Rapport van de Hartogcommissie, 1929

In 1929 diende het Hartog-comité zijn rapport in. Deze commissie is aangesteld om de groei van het onderwijs in Brits India te onderzoeken. Het "besteedde veel meer aandacht aan massale educatie dan secundair en universitair onderwijs". De commissie was niet tevreden met de geringe groei van geletterdheid in het land en benadrukte het probleem van 'verspilling' en 'stagnatie' op het primaire niveau.

Het vermeldde dat de grote verspilling van geld en inspanningen die het gevolg waren van het verlaten van de school door de leerlingen vóór het voltooien van de specifieke fase van het onderwijs. De conclusie was dat "van elke 100 leerlingen (jongens en meisjes) die in klas 1 in 1922-23 zaten, er 18 in 1925-26 in klas IV zaten. Zo resulteerde dit in een terugval naar analfabetisme. Dus, het suggereerde de volgende belangrijke maatregelen voor de verbetering van het lager onderwijs.
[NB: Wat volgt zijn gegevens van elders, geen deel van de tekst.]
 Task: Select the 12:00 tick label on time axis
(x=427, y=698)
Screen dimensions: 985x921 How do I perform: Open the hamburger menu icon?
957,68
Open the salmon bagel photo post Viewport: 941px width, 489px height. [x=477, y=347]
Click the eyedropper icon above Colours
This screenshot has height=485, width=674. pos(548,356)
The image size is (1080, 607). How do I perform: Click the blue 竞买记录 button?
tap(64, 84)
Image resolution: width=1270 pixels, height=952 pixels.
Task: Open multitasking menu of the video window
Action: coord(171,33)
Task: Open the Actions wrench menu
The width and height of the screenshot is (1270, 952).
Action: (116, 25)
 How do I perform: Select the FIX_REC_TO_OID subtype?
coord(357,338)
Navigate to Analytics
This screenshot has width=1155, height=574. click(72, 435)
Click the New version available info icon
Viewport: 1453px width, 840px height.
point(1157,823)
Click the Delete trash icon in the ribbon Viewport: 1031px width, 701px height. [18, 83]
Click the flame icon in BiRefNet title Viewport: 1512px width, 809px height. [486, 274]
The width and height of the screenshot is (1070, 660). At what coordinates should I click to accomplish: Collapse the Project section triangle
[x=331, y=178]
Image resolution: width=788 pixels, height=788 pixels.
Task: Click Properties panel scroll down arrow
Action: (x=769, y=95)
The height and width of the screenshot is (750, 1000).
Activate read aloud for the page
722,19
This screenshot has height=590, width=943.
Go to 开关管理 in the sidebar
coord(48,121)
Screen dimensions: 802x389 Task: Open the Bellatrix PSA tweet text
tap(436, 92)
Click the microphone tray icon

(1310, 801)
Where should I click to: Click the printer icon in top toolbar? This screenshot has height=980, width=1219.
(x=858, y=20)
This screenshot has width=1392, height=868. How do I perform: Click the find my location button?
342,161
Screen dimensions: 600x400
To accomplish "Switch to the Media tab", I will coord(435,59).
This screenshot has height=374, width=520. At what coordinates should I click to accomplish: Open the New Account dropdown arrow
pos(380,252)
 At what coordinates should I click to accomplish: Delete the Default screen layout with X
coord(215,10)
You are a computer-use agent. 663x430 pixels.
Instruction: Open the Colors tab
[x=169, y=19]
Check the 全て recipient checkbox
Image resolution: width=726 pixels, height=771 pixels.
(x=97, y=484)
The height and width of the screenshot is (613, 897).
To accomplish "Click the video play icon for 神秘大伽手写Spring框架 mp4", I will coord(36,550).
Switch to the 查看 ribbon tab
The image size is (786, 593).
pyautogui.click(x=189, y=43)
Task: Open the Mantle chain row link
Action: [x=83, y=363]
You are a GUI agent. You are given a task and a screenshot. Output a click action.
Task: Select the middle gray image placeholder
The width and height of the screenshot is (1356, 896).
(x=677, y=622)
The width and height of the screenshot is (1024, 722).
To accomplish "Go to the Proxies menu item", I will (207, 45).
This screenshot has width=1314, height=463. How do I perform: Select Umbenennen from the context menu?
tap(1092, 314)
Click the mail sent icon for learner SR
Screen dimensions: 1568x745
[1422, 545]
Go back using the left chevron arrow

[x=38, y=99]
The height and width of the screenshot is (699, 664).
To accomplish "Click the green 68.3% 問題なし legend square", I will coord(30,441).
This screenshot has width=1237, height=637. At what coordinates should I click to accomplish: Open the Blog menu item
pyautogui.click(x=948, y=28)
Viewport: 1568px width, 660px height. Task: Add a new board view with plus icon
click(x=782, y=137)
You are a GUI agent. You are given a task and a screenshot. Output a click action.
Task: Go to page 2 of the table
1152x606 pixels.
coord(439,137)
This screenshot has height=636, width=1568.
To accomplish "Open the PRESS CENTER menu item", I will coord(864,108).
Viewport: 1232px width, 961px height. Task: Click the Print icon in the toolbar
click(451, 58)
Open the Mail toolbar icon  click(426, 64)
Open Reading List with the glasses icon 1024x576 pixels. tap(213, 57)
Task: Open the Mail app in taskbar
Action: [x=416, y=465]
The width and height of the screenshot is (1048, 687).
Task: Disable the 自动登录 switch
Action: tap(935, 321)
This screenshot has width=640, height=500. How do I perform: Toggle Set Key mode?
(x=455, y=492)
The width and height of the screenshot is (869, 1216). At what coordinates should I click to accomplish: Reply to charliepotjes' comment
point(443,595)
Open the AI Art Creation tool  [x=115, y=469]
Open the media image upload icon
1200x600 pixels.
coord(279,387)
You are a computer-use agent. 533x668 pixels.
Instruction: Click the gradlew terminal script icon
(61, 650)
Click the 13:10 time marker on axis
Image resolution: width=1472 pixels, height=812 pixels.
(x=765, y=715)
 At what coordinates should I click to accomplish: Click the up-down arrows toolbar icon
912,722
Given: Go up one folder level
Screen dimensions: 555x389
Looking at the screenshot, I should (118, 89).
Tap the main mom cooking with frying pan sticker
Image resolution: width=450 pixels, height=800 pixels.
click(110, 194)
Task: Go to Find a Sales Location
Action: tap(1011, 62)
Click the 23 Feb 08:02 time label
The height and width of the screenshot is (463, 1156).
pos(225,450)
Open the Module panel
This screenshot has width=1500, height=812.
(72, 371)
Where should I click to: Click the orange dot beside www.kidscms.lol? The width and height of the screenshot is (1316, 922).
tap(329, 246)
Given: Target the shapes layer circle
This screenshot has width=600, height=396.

I. Vaststelling van het beleid van consolidatie in plaats van vermenigvuldiging van scholen;

II. Fixatie van de duur van de primaire cursus tot vier jaar;

III. Verbetering van de kwaliteit, opleiding, status, beloning, servicevoorwaarden van docenten;

IV. De leerplannen en methoden van lesgeven relateren aan de omstandigheden van dorpen waarin kinderen leven en lezen;

V. Aanpassing van schooluren en vakantiedagen aan seizoens- en lokale vereisten;

VI. Het aantal overheidsinspectiepersoneel verhogen.

In de sfeer van het secundair onderwijs gaf de commissie aan dat de inspanningen enorm waren verspild door het enorme aantal mislukkingen bij het matriculatie-onderzoek. Het schreef dat de laksheid van promotie van de ene klasse naar de andere in de vroege stadia en de vervolging van het hoger onderwijs door niet-capabele studenten in een te groot aantal de belangrijkste verspillingsfactoren waren.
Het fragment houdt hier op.